Explore the World of Bug Art on Your Next Visit to Vermont

John Hampson’s “Bug Art Star.”

While we are on the subject of art created by non-vertebrates, such as spider webs, let’s take a long look at art literally made from insects and their various body parts.

Yes, right here in Vermont those so inclined can hop on over to Saint Johnsbury and have a peek at the amazing art created by John Hampson. On display at the Fairbanks Museum are geometric mosaic designs made with thousands of actual moths, beetles and butterflies. The insects were meticulously placed on wooden boards and framed, creating an extraordinary, and unusual, to say the least, work of art.

Hampson was born in 1836 in Stockport, Cheshire, England. He arrived in the USA in 1860, married in the 70s, and then moved to Newark, New Jersey. He was fascinated with and passionate about insects. Due to his extraordinary love of all things insect, he spent literally years assembling each one of his nine mosaics. Each artwork contains anywhere from 6,300 to more than 13,500 insects or their parts. Even the frames of the mosaics are composed of shining beetles and colorful flies.
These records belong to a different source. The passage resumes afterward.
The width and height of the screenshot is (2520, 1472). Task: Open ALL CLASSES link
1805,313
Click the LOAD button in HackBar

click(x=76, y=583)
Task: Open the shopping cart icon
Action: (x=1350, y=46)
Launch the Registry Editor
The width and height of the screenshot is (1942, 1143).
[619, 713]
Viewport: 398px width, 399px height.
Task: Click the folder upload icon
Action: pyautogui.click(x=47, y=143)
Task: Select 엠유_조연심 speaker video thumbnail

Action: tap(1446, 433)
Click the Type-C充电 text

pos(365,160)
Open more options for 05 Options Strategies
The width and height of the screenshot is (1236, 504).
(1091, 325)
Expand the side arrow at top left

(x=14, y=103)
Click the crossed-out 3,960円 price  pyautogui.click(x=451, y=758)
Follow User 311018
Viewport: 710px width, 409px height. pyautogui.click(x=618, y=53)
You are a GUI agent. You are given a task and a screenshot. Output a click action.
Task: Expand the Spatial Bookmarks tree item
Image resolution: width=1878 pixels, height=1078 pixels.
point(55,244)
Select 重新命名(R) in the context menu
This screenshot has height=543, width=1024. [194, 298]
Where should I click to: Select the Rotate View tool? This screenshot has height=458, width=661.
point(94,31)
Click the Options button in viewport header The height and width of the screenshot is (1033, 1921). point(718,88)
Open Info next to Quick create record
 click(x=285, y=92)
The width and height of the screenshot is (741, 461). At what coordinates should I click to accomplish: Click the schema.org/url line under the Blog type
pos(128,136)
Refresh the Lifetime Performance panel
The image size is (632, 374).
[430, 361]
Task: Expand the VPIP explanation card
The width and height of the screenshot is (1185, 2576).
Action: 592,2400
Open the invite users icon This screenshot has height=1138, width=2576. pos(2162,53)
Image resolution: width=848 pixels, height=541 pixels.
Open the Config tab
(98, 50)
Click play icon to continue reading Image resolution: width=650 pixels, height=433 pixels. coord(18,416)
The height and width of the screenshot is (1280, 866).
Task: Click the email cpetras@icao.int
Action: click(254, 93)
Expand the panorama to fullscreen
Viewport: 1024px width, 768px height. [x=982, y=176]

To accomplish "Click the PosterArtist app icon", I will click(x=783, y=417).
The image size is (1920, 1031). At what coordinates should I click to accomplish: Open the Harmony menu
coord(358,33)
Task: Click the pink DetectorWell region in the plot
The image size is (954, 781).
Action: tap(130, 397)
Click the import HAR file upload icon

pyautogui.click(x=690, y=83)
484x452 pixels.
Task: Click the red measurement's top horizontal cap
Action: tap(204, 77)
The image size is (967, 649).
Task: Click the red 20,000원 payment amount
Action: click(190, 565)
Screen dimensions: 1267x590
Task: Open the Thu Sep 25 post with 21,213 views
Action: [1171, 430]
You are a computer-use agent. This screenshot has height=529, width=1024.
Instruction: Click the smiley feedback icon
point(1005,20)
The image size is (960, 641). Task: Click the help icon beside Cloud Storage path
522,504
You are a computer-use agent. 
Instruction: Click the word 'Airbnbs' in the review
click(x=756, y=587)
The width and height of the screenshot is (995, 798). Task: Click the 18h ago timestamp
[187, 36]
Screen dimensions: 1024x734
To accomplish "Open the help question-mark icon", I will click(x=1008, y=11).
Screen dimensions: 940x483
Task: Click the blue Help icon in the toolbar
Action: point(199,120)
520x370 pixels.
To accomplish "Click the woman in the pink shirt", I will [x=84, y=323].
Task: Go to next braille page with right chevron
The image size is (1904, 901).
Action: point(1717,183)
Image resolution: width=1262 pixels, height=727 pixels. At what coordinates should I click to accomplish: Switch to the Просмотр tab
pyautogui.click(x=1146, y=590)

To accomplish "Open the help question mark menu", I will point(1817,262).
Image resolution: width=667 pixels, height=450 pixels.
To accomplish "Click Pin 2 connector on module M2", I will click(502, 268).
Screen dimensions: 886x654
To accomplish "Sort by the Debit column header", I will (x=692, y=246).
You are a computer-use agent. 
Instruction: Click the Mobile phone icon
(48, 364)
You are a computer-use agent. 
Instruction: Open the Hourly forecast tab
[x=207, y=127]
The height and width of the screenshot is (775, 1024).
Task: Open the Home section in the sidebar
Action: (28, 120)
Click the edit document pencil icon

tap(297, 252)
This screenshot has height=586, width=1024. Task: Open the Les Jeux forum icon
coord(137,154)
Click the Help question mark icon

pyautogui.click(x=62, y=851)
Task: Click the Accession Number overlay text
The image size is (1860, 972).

In 1923 the Newark Evening News waxed poetic about Hampson’s art:

“Most of them are the common field flies and moths – the skippers, cabbage flies and other familiar to everyone who has a back yard. It would take perhaps three or four years for Hampson to complete one picture, mounting the insects so that the white, black, red, orange, blue and yellow wings would form pictures of famous American generals in characteristic poses, or intricate designs such as the North Star, completed in 1887, or the Centennial Wheel, finished in 1892, copies from patchwork quilts, which had won prizes at exhibitions. But no scraps of silk or calico can match the deathless coloring contained in the wings of these tiny children of the fields and flowers.”